España ha recibido inmigración hispanoamericana durante años, y la integración de estos inmigrantes en la sociedad y cultura europea ha sido mucho más exitosa, incluso en la primera generación. Esto no solo ocurre en España, también sucede en aquellos estados europeos en los que viven y trabajan. Las raíces culturales grecorromanas exportadas por España y Portugal siguen muy presentes en la población americana y su integración en Europa, salvando pequeños detalles, se realiza con éxito.
La población marroquí en España no es, ni mucho menos, tan significativa como en otras naciones europeas. Es cierto que ciertas iniciativas políticas de los últimos años han generado fisionomías distintas entre Cataluña y la Comunidad de Madrid. Si en la primera el número de marroquíes comprende, según el Instituto de Estadística de Cataluña, el 18,5% del total de población extranjera en la Comunidad, en el caso de Madrid, este porcentaje, según el Observatorio de Inmigración de la Comunidad, tan solo llega al 8,82%, lo que constituye menos de la mitad. Cataluña será, por tanto, el primer lugar de España donde se ponga a prueba la capacidad de integración de la población extranjera con creencias musulmanas en las próximas generaciones.
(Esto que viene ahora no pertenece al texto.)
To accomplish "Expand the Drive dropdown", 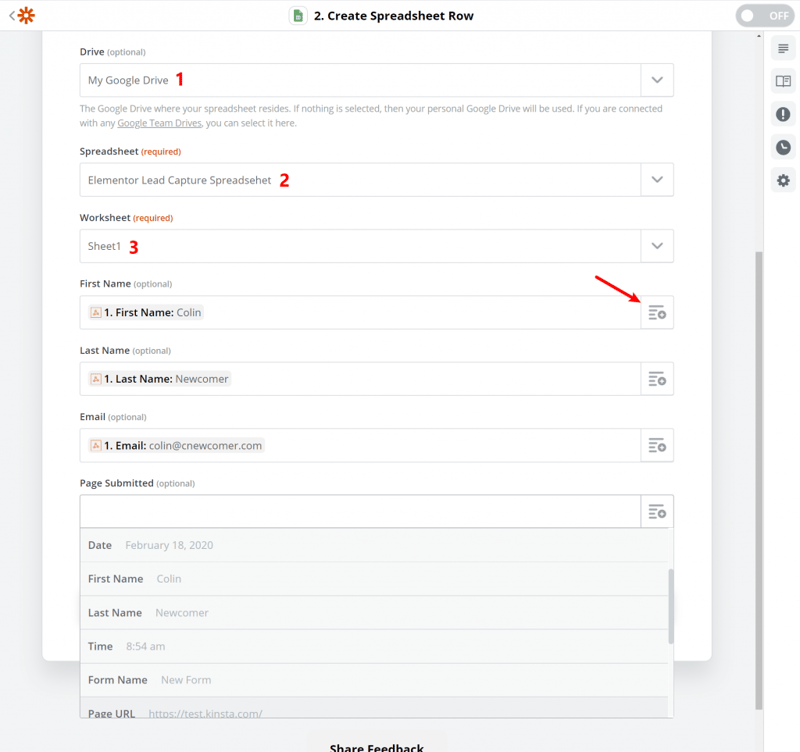I will [x=657, y=80].
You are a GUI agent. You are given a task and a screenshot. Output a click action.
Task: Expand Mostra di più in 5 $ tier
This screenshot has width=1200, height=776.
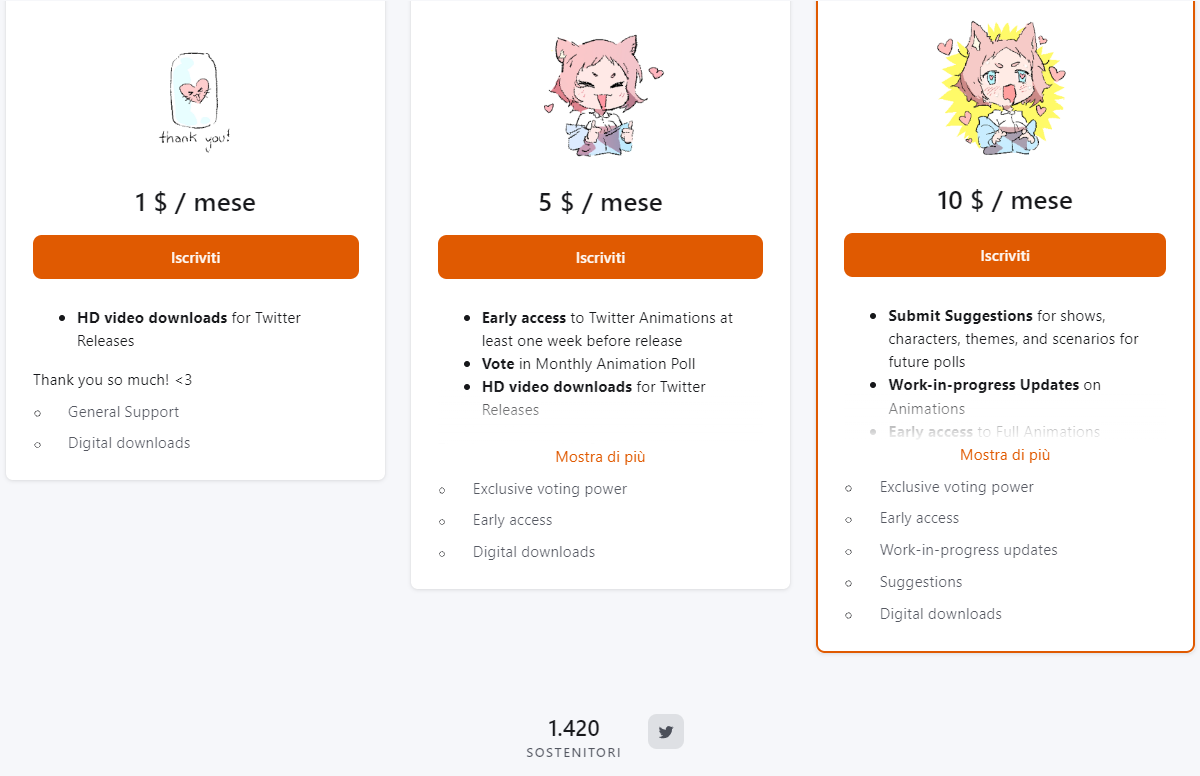pyautogui.click(x=600, y=457)
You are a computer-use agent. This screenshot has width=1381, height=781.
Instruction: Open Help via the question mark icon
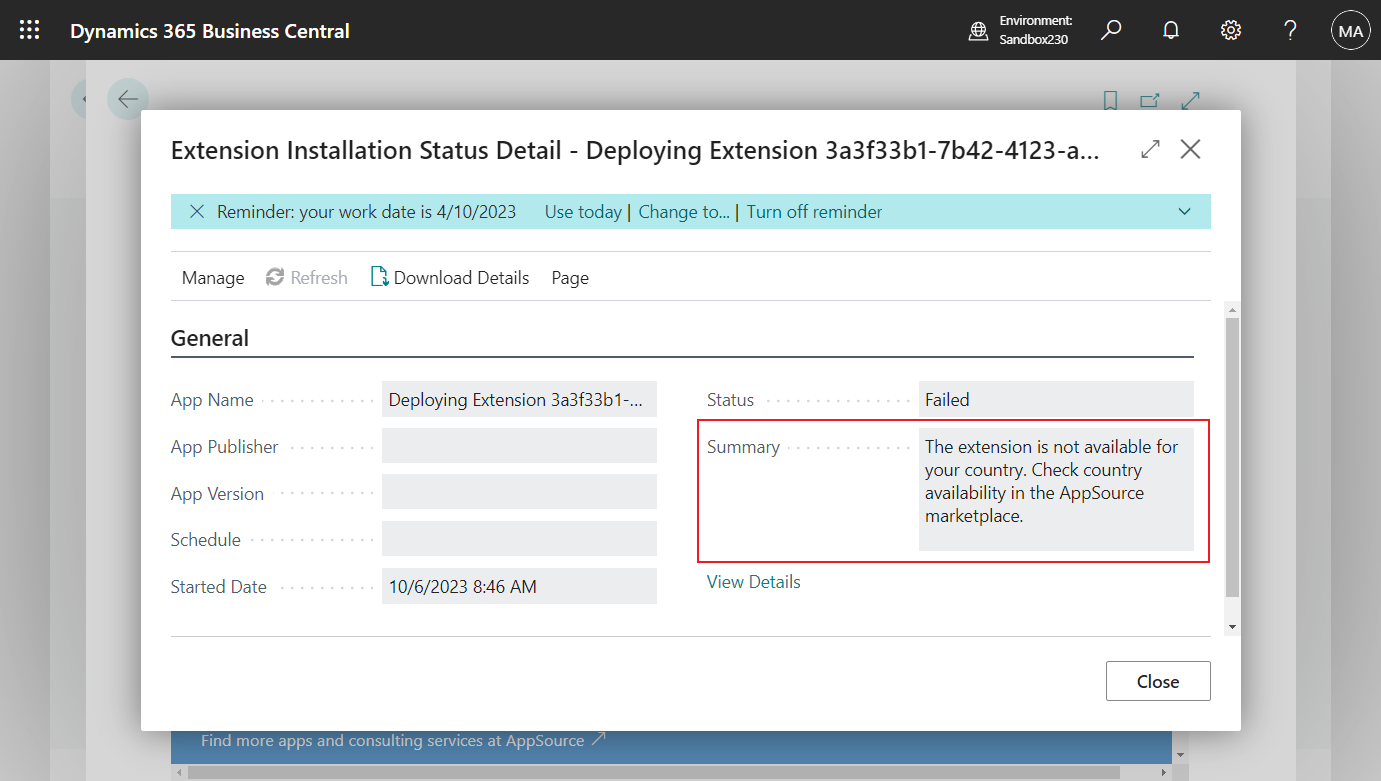[x=1289, y=30]
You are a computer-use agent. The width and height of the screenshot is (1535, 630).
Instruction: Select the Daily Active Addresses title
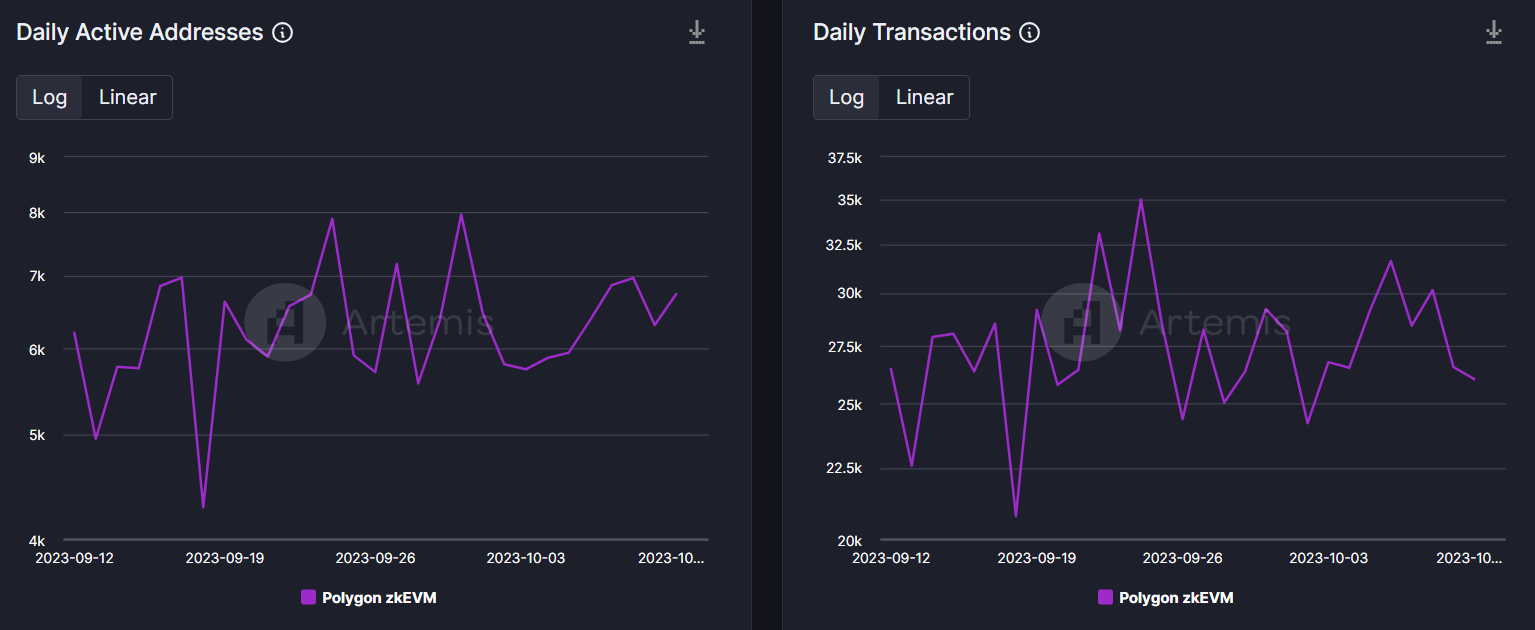click(140, 33)
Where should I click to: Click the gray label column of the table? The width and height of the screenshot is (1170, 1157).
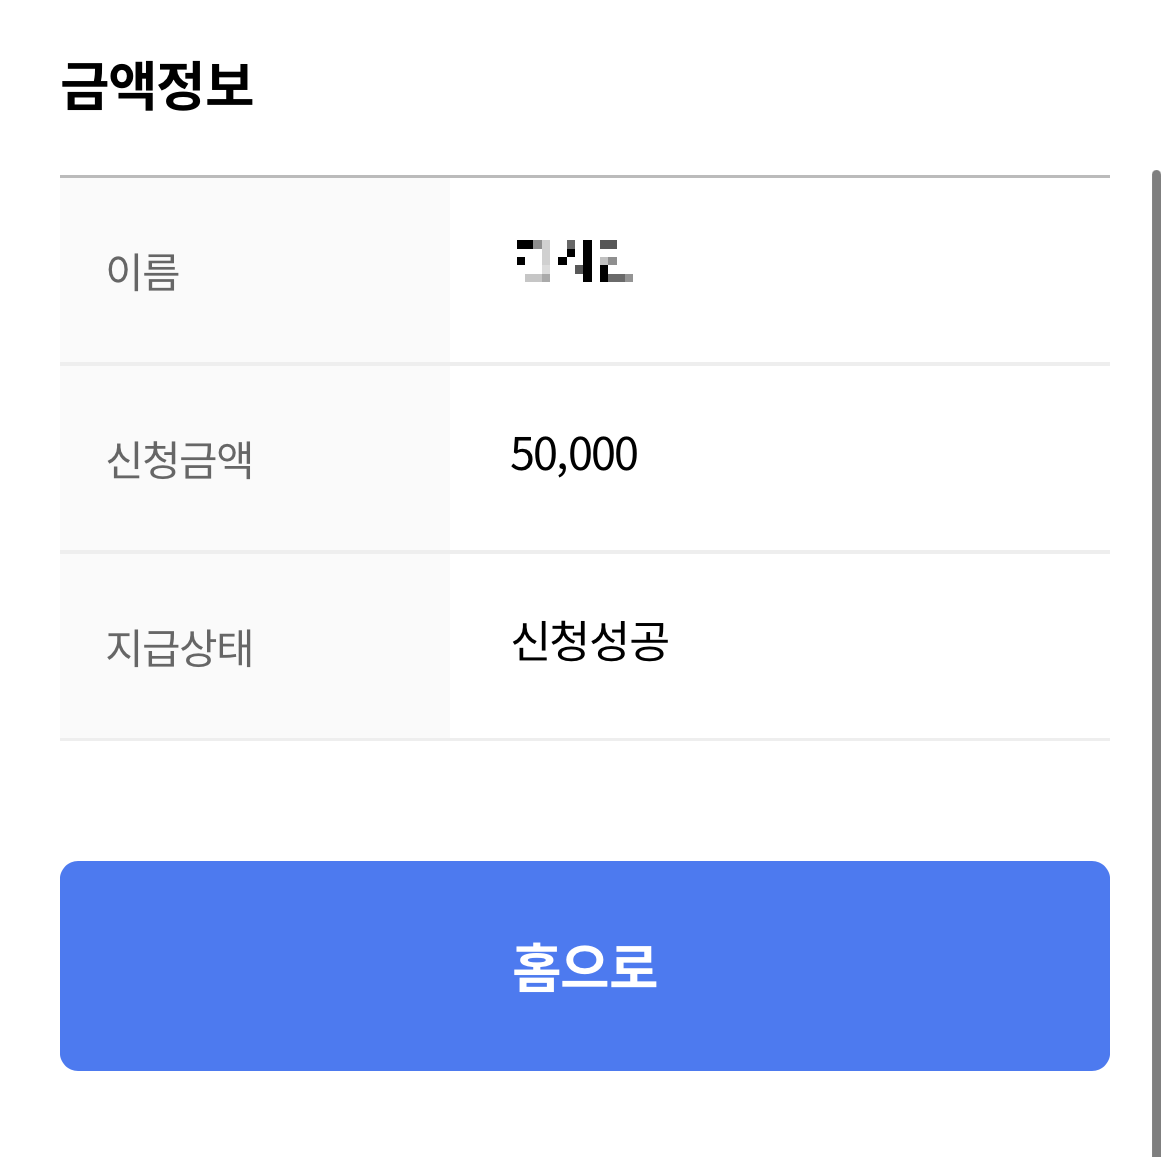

La típica ingenuidad europea y el famoso “soft power”, pensando que nuestros valores, cultura y sistema político son exportables al resto del mundo como baluartes de desarrollo, modernidad y progreso, chocan con la realidad vivida en las propias fronteras del viejo continente y esto, nada tiene que ver con la política, sino con la presente realidad.
Francia es presa ahora de los herederos de su colonización pasada. Jóvenes educados en los valores de la democracia liberal, de la libertad y de la justicia social que, sin embargo, se reafirman en las creencias de sus padres y abuelos e, incluso, unos pocos llegan a radicalizarse espoleados por otros pocos líderes religiosos que llaman a la islamización de Occidente.
El problema ya está ahí y no tiene soluciones milagrosas. Quien crea que sí las hay, evidentemente, peca de ingenuo. Lo que está claro es que ni la conmiseración ni la rígida represión son soluciones válidas.